MCDR 2026 – Deliverables QC Checker¶
Overview¶
An automated quality-control tool that validates a complete MCDR 2026 drone-survey deliverables folder against a multi-section QC checklist — covering raster metadata, shapefile attributes, UTM consistency, RMSE reports, drone logs, GCP counts, and annexure cross-checks. Built to replace a manual review process that was slow, error-prone, and generated unnecessary back-and-forth with the survey team before regulatory submission.

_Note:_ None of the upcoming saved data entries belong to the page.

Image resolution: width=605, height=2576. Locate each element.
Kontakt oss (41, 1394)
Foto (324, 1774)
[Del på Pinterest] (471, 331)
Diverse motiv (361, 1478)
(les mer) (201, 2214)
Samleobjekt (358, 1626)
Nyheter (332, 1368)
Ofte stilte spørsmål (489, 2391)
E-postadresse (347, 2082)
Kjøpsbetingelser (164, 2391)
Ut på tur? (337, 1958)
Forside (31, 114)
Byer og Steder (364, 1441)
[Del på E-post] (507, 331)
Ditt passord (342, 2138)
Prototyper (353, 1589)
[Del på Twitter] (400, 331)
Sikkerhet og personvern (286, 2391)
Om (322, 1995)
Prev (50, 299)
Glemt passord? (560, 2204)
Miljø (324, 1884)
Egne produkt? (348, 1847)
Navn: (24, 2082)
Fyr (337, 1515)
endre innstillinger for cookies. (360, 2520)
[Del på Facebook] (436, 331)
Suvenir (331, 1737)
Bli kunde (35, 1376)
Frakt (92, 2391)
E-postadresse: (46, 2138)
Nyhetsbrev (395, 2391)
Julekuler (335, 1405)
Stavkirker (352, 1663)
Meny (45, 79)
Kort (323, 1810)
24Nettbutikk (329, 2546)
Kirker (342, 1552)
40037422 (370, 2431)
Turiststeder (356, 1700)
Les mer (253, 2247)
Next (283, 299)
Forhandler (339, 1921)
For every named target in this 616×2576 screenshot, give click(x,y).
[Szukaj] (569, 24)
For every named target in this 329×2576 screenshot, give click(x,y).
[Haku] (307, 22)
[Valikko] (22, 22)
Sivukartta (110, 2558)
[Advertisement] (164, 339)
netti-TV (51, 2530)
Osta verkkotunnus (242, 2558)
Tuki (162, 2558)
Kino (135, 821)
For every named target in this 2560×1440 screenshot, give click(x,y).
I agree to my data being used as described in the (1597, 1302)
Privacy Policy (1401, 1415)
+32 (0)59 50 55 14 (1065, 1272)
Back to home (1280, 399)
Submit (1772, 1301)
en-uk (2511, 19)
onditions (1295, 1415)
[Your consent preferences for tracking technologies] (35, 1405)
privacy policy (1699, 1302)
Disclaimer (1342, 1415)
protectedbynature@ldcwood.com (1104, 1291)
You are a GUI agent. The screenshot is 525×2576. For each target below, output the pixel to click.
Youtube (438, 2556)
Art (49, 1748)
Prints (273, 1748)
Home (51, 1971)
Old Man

- Study Area: Mine survey deliverables (MCDR 2026 specification)
Methods & Tools¶
Data Sources¶
- Drone-survey deliverables folder (Orthomosaic, DSM/DTM, GCP shapefiles, RMSE report, drone log, annexure)
- MCDR 2026 QC checklist specification
Processing Steps¶
- Auto-install any missing Python dependencies at startup
- Accept a deliverables folder path and mine name as inputs
- Run 60–80+ checks sequentially across 10 QC sections
- Stream live results to the terminal with colour-coded PASS / FAIL / WARN / INFO statuses
- Auto-rename any files with incorrect naming conventions
- Cross-check GCP counts, RMSE values, and annexure figures for consistency
- Write a formatted Word document report with a full results table and a FAIL-only summary
Tools Used¶
| Tool | Purpose |
|---|---|
rasterio |
Read orthomosaic and DEM (DSM/DTM) raster metadata |
geopandas |
Parse and validate GCP and map shapefiles |
pandas |
Read Excel GCP tables with auto header detection |
pdfplumber |
Extract values from RMSE PDF reports |
python-docx |
Generate the Word QC report with colour-coded rows |
rich |
Live terminal progress panel with section tracker |
colorama |
Coloured terminal output for the full results log |
openpyxl |
Read .xlsx GCP and annexure files |
Setup¶
# All dependencies are auto-installed at startup — no manual pip install needed.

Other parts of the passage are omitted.